Liam (Harris Dickinson), Chubs (Skylan Brooks) ve Zu (Miya Cech) adlı arkadaşlarıyla güvenli olduğu söylenen Doğu Kıyısı’na doğru yola çıkan ekibin peşinde ise tabii ki ölümcül bir tehlike var. Hem devletin güçleri, hem de bir tür ödül avcısı olan Jane (Gwendoline Christie) ekibin ardından gelmeye devam ediyor.
Karanlık Zihinler aslında bu türden beklenebilecek her türlü öğeye sahip. Daha doğrusu young adult ürünlerinin ortak özellikleri, romanlarda olduğu gibi filme bire bir aktarılmış. Hayatta kalmak için kaçan ve savaşmak zorunda kalan kahramanlar, peşlerindeki “yasal kötüler”, ekibin öne çıkan karakterleri arasındaki duygusal bağlar, ihanet ve gizlenen sırlar. Bu heyecanlı ağın tam dışından olan biteni takip eden okuyucu (izleyici) ise zekice kurgulanmış gizemler arasında dolanıp duruyor. Karanlık Zihinler için de aynı şey geçerli diyebiliriz.

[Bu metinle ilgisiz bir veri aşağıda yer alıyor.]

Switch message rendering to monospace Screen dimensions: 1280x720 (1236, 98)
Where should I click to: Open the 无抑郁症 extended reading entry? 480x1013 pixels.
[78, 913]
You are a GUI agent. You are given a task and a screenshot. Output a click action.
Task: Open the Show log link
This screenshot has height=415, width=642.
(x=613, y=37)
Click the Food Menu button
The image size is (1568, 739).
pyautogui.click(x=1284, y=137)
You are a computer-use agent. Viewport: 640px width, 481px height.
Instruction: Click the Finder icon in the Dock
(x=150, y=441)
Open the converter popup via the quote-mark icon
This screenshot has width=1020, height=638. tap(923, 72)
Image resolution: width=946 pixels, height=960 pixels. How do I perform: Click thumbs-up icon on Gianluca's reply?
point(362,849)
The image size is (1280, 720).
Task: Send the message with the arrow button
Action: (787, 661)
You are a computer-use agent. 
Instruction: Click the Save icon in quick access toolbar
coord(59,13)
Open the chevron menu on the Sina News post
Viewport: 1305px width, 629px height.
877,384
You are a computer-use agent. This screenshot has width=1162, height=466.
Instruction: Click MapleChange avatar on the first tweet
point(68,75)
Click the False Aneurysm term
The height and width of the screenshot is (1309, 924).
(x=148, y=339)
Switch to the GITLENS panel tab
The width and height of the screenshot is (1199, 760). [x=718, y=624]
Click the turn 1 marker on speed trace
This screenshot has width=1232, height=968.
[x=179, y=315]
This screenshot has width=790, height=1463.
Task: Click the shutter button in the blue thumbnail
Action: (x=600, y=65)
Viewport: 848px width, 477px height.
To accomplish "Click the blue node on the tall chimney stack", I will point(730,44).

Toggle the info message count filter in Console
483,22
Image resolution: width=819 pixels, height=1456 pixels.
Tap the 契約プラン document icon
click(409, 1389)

Daha önce Kung Fu Panda 2 ve Kung Fu Panda 3 adlı dikkat çekici animasyon filmlerini yöneten Jennifer Yuh Nelson, sektörün sıradaki taze YA sinema akımını başlatacak isim olarak tercih edilmiş. Nitekim Nelson her ne kadar harikalar yaratamasa da, bir uyarlama olarak DVD/Blu-ray raflarında unutulacak filmlerden birine imza atmamış. Toplamda 1,5 saatin biraz üstündeki sürede çok sayıdaki karakter hakkında bilgi vermeye çalışmış, tempoyu yüksek tutmuş ve görsel olarak heyecan yaratacak sahneler planlamış. Ancak elindeki senaryonun, uyarlandığı romanı tam anlamıyla yansıtamadığı ve belki de daha uzun süreye ihtiyaç duyan bir hikayeyi belli ölçülere sığdırmak zorunda kalışı, tam bir başarı yakalamasına da engel olmuş.
Karanlık Zihinler bu akımı sevenler için oldukça eğlenceli, farklı fikirlere sahip ve devam filmlerinde ne gibi sürprizler içereceğini merak ettirebilen, ortalamanın üstünde bir YA örneği.